14
De motor niet binnenshuis laten draaien of in garages of afgesloten ruimten.
Uitlaatgassen bevatten giftig koolmonoxide. Verblijf in een koolmonoxide
bevattende omgeving kan leiden tot bewusteloosheid en de dood.
Wees voorzichtig met hete motoronderdelen! Draaiende motoren produceren
hitte. Motoronderdelen, vooral de uitlaat, worden uiterst heet. Houd voldoende
afstand van hete oppervlakken en houd kinderen uit de buurt van de draaiende
motor.
Gebruik bij het vullen of aftappen van de brandstof een container die geschikt is
voor benzine maar vooral schoon is en zorg daarnaast voor een goed
geventileerde ruimte. Roken, vonken, open vuur en andere ontstekingsbronnen
zijn niet toegestaan in de buurt en bij het vullen van brandstof. Het vullen van de
brandstoftank in een afgesloten ruimte is niet toegestaan. Houd geaarde
geleidende voorwerpen zoals gereedschappen, kale, levende draden en
aansluitingen van elektriciteit verwijdert van elkaar en de motor om vonken te
vermijden. Deze kunnen ook gassen of dampen veroorzaken.
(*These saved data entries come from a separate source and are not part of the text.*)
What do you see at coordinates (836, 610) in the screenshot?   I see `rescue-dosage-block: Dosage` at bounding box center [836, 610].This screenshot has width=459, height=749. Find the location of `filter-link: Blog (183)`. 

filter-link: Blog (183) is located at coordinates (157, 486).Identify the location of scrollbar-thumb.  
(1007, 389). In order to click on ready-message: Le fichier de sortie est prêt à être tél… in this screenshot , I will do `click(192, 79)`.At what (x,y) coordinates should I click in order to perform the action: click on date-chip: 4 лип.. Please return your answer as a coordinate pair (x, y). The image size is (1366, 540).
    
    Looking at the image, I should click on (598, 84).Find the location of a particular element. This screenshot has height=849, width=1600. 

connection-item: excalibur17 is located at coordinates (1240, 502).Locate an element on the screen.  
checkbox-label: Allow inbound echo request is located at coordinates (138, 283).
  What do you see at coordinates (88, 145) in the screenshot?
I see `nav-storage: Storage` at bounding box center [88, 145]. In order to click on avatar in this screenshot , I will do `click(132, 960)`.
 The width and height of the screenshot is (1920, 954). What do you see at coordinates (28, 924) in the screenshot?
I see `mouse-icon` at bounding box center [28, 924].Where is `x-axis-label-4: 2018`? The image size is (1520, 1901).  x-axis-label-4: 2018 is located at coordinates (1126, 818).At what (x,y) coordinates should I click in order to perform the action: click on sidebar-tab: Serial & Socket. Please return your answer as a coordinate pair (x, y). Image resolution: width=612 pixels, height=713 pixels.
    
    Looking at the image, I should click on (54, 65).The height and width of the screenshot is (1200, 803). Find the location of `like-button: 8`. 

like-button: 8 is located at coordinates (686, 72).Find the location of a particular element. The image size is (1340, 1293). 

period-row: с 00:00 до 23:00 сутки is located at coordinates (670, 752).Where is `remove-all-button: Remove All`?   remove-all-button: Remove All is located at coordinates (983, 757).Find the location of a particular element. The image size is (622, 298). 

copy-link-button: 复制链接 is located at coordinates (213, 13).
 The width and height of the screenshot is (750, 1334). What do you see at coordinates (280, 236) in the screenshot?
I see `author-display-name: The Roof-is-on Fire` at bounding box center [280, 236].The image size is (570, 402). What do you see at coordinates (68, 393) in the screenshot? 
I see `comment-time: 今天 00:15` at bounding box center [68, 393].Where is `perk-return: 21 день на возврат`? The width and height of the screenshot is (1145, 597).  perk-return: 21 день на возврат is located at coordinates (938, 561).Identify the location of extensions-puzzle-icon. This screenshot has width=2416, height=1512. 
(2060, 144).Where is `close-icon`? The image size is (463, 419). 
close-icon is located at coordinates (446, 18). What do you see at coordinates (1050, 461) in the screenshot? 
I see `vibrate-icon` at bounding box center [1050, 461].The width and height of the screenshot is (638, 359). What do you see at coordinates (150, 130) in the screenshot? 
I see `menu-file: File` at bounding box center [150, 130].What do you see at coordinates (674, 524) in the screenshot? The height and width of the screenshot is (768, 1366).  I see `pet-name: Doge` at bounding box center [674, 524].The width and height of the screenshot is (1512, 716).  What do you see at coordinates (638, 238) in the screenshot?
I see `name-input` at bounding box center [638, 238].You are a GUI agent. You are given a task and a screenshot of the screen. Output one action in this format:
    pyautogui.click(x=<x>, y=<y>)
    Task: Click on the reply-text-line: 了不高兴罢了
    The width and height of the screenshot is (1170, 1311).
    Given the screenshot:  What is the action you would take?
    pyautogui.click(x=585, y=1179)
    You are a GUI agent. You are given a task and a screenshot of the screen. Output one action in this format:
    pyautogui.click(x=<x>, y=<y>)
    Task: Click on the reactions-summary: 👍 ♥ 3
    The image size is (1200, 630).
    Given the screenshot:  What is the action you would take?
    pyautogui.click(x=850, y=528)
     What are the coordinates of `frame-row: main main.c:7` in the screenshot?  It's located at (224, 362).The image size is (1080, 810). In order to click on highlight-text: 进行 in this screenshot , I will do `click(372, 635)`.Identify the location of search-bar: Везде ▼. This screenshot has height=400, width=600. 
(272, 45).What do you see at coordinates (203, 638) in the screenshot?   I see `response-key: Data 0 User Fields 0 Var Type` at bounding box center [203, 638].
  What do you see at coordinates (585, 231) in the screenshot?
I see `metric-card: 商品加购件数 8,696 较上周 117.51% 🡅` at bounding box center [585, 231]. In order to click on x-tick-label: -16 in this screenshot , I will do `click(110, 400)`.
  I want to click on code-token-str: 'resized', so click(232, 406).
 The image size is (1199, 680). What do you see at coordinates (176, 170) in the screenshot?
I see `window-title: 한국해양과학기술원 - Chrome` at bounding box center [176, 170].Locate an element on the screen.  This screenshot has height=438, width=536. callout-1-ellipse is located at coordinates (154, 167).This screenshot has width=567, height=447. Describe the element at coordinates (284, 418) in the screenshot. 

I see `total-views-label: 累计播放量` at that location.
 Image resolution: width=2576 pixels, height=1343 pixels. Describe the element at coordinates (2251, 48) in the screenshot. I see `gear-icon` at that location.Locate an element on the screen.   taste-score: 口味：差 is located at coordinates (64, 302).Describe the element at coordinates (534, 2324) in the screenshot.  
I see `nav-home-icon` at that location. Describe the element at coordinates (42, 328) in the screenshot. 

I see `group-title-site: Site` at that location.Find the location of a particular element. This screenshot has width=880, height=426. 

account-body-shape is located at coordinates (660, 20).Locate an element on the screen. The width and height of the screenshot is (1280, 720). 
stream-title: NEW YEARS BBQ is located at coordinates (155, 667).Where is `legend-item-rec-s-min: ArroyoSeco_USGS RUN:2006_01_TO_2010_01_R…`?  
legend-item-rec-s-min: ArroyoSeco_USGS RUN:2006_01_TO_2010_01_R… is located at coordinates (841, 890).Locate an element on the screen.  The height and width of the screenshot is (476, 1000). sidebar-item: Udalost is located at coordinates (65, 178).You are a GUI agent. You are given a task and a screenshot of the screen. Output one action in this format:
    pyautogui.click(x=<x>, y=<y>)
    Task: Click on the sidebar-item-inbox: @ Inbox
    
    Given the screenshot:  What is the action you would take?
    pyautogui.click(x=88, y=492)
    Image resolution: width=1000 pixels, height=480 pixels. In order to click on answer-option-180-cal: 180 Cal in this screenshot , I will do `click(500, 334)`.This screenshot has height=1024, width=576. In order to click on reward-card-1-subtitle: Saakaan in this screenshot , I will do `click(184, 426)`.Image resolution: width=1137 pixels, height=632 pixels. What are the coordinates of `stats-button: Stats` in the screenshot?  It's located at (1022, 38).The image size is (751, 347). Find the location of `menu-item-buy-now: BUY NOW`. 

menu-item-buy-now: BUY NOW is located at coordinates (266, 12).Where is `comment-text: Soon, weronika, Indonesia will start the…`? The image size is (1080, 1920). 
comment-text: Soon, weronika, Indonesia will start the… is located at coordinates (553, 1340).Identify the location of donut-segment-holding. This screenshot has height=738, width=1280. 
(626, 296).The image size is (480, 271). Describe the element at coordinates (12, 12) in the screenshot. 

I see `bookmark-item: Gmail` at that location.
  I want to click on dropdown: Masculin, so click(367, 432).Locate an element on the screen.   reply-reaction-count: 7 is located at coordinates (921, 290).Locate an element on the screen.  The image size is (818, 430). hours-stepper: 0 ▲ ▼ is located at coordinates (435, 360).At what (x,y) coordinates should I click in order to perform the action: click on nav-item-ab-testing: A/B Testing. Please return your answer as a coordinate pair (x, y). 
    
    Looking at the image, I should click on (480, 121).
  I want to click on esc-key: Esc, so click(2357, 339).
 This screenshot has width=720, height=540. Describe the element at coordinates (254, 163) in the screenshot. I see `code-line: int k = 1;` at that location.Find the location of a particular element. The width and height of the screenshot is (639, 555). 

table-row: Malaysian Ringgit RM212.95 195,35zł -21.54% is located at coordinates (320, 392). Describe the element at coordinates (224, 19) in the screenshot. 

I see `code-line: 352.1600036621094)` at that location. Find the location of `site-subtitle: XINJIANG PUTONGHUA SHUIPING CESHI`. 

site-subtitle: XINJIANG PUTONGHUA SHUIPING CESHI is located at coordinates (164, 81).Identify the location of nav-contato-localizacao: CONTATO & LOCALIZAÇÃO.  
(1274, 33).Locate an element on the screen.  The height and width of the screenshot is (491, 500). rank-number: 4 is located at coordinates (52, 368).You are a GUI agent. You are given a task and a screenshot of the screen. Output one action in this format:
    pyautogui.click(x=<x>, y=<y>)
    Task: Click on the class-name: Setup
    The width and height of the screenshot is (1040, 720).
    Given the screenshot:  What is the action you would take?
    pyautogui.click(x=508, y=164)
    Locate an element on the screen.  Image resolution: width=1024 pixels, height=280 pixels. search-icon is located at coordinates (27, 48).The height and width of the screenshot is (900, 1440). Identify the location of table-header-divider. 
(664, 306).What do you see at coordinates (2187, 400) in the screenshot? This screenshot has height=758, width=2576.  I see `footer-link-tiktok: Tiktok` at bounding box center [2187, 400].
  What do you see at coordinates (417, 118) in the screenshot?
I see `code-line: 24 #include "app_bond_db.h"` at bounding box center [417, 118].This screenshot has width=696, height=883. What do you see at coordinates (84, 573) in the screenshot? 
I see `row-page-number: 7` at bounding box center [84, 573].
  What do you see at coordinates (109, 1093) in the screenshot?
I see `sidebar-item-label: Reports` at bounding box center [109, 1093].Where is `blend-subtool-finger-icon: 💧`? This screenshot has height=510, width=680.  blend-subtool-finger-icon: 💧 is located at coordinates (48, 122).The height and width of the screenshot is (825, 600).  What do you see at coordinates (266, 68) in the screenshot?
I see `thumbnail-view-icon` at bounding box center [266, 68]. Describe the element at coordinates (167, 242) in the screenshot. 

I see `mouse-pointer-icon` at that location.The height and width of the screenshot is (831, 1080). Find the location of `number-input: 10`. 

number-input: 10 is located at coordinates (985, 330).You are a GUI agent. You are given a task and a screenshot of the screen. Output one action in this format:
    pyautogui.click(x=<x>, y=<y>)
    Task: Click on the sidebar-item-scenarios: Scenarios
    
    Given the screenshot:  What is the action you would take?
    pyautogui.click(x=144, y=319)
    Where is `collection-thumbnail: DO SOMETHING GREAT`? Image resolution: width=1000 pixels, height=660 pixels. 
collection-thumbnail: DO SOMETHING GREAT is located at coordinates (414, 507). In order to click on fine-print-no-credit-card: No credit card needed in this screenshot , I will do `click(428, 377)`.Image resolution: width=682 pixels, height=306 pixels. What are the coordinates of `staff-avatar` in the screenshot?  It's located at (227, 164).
Voordat u de brandstof bijvult altijd de motor uitschakelen en de motor laten
afkoelen. Verwijder nooit de tankdop en vul nooit brandstof bij als de motor loopt
of nog heet is. Bij lekkende brandstofleidingen, moet de machine niet in werking
worden gesteld.
ZEKERHEID-VEILIGHEID
Draai de tankdop langzaam los zodat de bestaande druk in de tank langzaam
Kan afnemen. Laat de brandstoftank niet overlopen ( er mag geen brandstof
boven de bovengrens merk lijn komen). Gebruik geschikte vul hulpmiddelen
(trechter).
Schroef de tankdop op de brandstoftank. Veeg gemorste brandstof onmiddellijk
weg. Gebruik het apparaat niet zonder dat de tankdop stevig vastgeschroefd zit.
In de buurt van gemorste brandstof, mag absoluut geen ontstekingsbron zijn. Als
brandstof wordt gemorst, verwijder de machine vanaf de betreffende plek
Probeer niet om de motor te starten, en vermijd ontstekingsbron totdat eventuele
brandstof dampen zijn verdreven.
Bewaar de cans/ blikken die speciaal voor dit doel goedgekeurd zijn.
Bewaar de brandstof op een koele, goed geventileerde ruimte, uit de buurt van
hitte, open vuur en ontstekingsbronnen. Brandstof, of de machine met brandstof
in de tank, mag nooit worden opgeslagen in een ruimte waar hij in contact met
vonken, open vuur of een andere een ontstekingsbron, zoals boiler, oven,
droger en dergelijke kan komen. De motor moet afgekoeld zijn voor u de
machine in een afgesloten ruimte opslaat.